WHAT IS NEEDED: Lay out every line of the entries below as a Markdown table with the columns Row and Line. Number each row, and skip blank lines.

[Begin INPUT ROWS]

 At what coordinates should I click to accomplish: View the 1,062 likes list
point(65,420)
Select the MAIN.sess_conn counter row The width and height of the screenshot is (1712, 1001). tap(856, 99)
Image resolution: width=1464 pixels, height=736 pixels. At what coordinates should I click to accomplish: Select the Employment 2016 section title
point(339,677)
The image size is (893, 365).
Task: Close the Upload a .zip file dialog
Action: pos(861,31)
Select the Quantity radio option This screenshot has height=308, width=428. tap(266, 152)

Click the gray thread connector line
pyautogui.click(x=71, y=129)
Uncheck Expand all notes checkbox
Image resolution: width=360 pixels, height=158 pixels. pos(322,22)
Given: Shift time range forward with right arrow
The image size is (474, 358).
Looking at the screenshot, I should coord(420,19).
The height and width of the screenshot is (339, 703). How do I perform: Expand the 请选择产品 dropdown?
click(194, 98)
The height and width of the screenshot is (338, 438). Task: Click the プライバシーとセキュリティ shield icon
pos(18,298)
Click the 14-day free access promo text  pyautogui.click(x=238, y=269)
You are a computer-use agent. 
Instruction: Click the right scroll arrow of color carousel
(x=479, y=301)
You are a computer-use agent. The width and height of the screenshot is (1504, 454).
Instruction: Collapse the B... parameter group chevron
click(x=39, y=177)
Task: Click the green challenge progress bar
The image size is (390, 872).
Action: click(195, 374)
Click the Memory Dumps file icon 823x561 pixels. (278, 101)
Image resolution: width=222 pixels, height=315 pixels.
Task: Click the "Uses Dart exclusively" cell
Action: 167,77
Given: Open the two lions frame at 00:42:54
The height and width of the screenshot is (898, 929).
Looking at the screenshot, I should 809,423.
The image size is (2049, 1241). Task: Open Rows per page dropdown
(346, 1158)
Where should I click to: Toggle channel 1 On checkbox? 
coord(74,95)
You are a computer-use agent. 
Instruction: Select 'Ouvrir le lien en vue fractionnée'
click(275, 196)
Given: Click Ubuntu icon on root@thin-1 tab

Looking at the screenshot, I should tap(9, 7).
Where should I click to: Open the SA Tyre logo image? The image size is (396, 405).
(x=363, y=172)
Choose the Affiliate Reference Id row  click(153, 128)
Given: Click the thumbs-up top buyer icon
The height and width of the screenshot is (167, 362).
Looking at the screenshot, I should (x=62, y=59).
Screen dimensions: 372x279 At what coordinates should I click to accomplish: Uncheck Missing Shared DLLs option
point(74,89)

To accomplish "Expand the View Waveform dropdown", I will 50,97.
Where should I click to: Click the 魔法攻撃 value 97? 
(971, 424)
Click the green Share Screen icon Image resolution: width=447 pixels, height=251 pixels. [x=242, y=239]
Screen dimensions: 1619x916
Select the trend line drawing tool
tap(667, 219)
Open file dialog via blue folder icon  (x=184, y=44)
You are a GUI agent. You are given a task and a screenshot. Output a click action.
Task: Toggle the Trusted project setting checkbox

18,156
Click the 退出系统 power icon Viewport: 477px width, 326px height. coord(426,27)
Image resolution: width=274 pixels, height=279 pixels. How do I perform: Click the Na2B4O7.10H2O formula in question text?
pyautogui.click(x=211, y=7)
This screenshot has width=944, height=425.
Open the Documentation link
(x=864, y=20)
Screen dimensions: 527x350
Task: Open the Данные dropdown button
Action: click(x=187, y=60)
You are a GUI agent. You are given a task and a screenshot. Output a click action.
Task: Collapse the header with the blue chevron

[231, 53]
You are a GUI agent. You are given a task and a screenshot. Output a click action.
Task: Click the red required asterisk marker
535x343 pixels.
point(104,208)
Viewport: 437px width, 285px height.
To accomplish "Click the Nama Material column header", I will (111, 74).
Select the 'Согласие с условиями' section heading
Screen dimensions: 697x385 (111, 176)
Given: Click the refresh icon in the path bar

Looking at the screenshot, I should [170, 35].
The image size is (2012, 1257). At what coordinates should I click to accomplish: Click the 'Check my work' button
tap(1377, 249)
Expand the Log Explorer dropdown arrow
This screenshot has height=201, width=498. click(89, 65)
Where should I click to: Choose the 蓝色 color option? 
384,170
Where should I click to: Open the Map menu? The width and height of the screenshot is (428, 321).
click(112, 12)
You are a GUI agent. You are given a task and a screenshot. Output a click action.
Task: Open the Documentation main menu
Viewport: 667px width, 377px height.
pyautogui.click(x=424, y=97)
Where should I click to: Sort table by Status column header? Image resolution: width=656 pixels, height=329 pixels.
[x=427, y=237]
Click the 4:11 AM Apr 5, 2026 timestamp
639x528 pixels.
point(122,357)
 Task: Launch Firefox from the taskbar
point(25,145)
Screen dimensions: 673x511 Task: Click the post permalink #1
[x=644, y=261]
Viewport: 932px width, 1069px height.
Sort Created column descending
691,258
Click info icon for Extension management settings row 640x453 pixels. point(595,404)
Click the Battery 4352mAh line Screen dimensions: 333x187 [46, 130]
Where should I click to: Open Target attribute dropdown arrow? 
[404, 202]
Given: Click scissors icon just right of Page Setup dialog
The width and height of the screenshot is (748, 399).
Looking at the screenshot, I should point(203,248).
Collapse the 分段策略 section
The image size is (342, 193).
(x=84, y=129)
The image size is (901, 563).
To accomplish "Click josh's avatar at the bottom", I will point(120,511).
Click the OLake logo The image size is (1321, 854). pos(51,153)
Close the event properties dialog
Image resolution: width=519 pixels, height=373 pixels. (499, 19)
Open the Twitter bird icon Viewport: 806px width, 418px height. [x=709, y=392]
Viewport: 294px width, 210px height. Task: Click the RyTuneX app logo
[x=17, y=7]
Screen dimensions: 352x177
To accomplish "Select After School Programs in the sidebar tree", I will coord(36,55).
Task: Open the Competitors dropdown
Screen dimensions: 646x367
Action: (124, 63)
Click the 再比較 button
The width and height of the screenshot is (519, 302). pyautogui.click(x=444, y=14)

[End INPUT ROWS]

RESULT FOR THIS EXERCISE:
| Row | Line |
|---|---|
| 1 |  At what coordinates should I click to accomplish: View the 1,062 likes list |
| 2 | point(65,420) |
| 3 | Select the MAIN.sess_conn counter row The width and height of the screenshot is (1712, 1001). tap(856, 99) |
| 4 | Image resolution: width=1464 pixels, height=736 pixels. At what coordinates should I click to accomplish: Select the Employment 2016 section title |
| 5 | point(339,677) |
| 6 | The image size is (893, 365). |
| 7 | Task: Close the Upload a .zip file dialog |
| 8 | Action: pos(861,31) |
| 9 | Select the Quantity radio option This screenshot has height=308, width=428. tap(266, 152) |
| 10 | Click the gray thread connector line |
| 11 | pyautogui.click(x=71, y=129) |
| 12 | Uncheck Expand all notes checkbox |
| 13 | Image resolution: width=360 pixels, height=158 pixels. pos(322,22) |
| 14 | Given: Shift time range forward with right arrow |
| 15 | The image size is (474, 358). |
| 16 | Looking at the screenshot, I should coord(420,19). |
| 17 | The height and width of the screenshot is (339, 703). How do I perform: Expand the 请选择产品 dropdown? |
| 18 | click(194, 98) |
| 19 | The height and width of the screenshot is (338, 438). Task: Click the プライバシーとセキュリティ shield icon |
| 20 | pos(18,298) |
| 21 | Click the 14-day free access promo text  pyautogui.click(x=238, y=269) |
| 22 | You are a computer-use agent.  |
| 23 | Instruction: Click the right scroll arrow of color carousel |
| 24 | (x=479, y=301) |
| 25 | You are a computer-use agent. The width and height of the screenshot is (1504, 454). |
| 26 | Instruction: Collapse the B... parameter group chevron |
| 27 | click(x=39, y=177) |
| 28 | Task: Click the green challenge progress bar |
| 29 | The image size is (390, 872). |
| 30 | Action: click(195, 374) |
| 31 | Click the Memory Dumps file icon 823x561 pixels. (278, 101) |
| 32 | Image resolution: width=222 pixels, height=315 pixels. |
| 33 | Task: Click the "Uses Dart exclusively" cell |
| 34 | Action: 167,77 |
| 35 | Given: Open the two lions frame at 00:42:54 |
| 36 | The height and width of the screenshot is (898, 929). |
| 37 | Looking at the screenshot, I should 809,423. |
| 38 | The image size is (2049, 1241). Task: Open Rows per page dropdown |
| 39 | (346, 1158) |
| 40 | Where should I click to: Toggle channel 1 On checkbox?  |
| 41 | coord(74,95) |
| 42 | You are a computer-use agent.  |
| 43 | Instruction: Select 'Ouvrir le lien en vue fractionnée' |
| 44 | click(275, 196) |
| 45 | Given: Click Ubuntu icon on root@thin-1 tab |
| 46 | Looking at the screenshot, I should tap(9, 7). |
| 47 | Where should I click to: Open the SA Tyre logo image? The image size is (396, 405). |
| 48 | (x=363, y=172) |
| 49 | Choose the Affiliate Reference Id row  click(153, 128) |
| 50 | Given: Click the thumbs-up top buyer icon |
| 51 | The height and width of the screenshot is (167, 362). |
| 52 | Looking at the screenshot, I should (x=62, y=59). |
| 53 | Screen dimensions: 372x279 At what coordinates should I click to accomplish: Uncheck Missing Shared DLLs option |
| 54 | point(74,89) |
| 55 | To accomplish "Expand the View Waveform dropdown", I will 50,97. |
| 56 | Where should I click to: Click the 魔法攻撃 value 97?  |
| 57 | (971, 424) |
| 58 | Click the green Share Screen icon Image resolution: width=447 pixels, height=251 pixels. [x=242, y=239] |
| 59 | Screen dimensions: 1619x916 |
| 60 | Select the trend line drawing tool |
| 61 | tap(667, 219) |
| 62 | Open file dialog via blue folder icon  (x=184, y=44) |
| 63 | You are a GUI agent. You are given a task and a screenshot. Output a click action. |
| 64 | Task: Toggle the Trusted project setting checkbox |
| 65 | 18,156 |
| 66 | Click the 退出系统 power icon Viewport: 477px width, 326px height. coord(426,27) |
| 67 | Image resolution: width=274 pixels, height=279 pixels. How do I perform: Click the Na2B4O7.10H2O formula in question text? |
| 68 | pyautogui.click(x=211, y=7) |
| 69 | This screenshot has width=944, height=425. |
| 70 | Open the Documentation link |
| 71 | (x=864, y=20) |
| 72 | Screen dimensions: 527x350 |
| 73 | Task: Open the Данные dropdown button |
| 74 | Action: click(x=187, y=60) |
| 75 | You are a GUI agent. You are given a task and a screenshot. Output a click action. |
| 76 | Task: Collapse the header with the blue chevron |
| 77 | [231, 53] |
| 78 | You are a GUI agent. You are given a task and a screenshot. Output a click action. |
| 79 | Task: Click the red required asterisk marker |
| 80 | 535x343 pixels. |
| 81 | point(104,208) |
| 82 | Viewport: 437px width, 285px height. |
| 83 | To accomplish "Click the Nama Material column header", I will (111, 74). |
| 84 | Select the 'Согласие с условиями' section heading |
| 85 | Screen dimensions: 697x385 (111, 176) |
| 86 | Given: Click the refresh icon in the path bar |
| 87 | Looking at the screenshot, I should [170, 35]. |
| 88 | The image size is (2012, 1257). At what coordinates should I click to accomplish: Click the 'Check my work' button |
| 89 | tap(1377, 249) |
| 90 | Expand the Log Explorer dropdown arrow |
| 91 | This screenshot has height=201, width=498. click(89, 65) |
| 92 | Where should I click to: Choose the 蓝色 color option?  |
| 93 | 384,170 |
| 94 | Where should I click to: Open the Map menu? The width and height of the screenshot is (428, 321). |
| 95 | click(112, 12) |
| 96 | You are a GUI agent. You are given a task and a screenshot. Output a click action. |
| 97 | Task: Open the Documentation main menu |
| 98 | Viewport: 667px width, 377px height. |
| 99 | pyautogui.click(x=424, y=97) |
| 100 | Where should I click to: Sort table by Status column header? Image resolution: width=656 pixels, height=329 pixels. |
| 101 | [x=427, y=237] |
| 102 | Click the 4:11 AM Apr 5, 2026 timestamp |
| 103 | 639x528 pixels. |
| 104 | point(122,357) |
| 105 |  Task: Launch Firefox from the taskbar |
| 106 | point(25,145) |
| 107 | Screen dimensions: 673x511 Task: Click the post permalink #1 |
| 108 | [x=644, y=261] |
| 109 | Viewport: 932px width, 1069px height. |
| 110 | Sort Created column descending |
| 111 | 691,258 |
| 112 | Click info icon for Extension management settings row 640x453 pixels. point(595,404) |
| 113 | Click the Battery 4352mAh line Screen dimensions: 333x187 [46, 130] |
| 114 | Where should I click to: Open Target attribute dropdown arrow?  |
| 115 | [404, 202] |
| 116 | Given: Click scissors icon just right of Page Setup dialog |
| 117 | The width and height of the screenshot is (748, 399). |
| 118 | Looking at the screenshot, I should point(203,248). |
| 119 | Collapse the 分段策略 section |
| 120 | The image size is (342, 193). |
| 121 | (x=84, y=129) |
| 122 | The image size is (901, 563). |
| 123 | To accomplish "Click josh's avatar at the bottom", I will point(120,511). |
| 124 | Click the OLake logo The image size is (1321, 854). pos(51,153) |
| 125 | Close the event properties dialog |
| 126 | Image resolution: width=519 pixels, height=373 pixels. (499, 19) |
| 127 | Open the Twitter bird icon Viewport: 806px width, 418px height. [x=709, y=392] |
| 128 | Viewport: 294px width, 210px height. Task: Click the RyTuneX app logo |
| 129 | [x=17, y=7] |
| 130 | Screen dimensions: 352x177 |
| 131 | To accomplish "Select After School Programs in the sidebar tree", I will coord(36,55). |
| 132 | Task: Open the Competitors dropdown |
| 133 | Screen dimensions: 646x367 |
| 134 | Action: (124, 63) |
| 135 | Click the 再比較 button |
| 136 | The width and height of the screenshot is (519, 302). pyautogui.click(x=444, y=14) |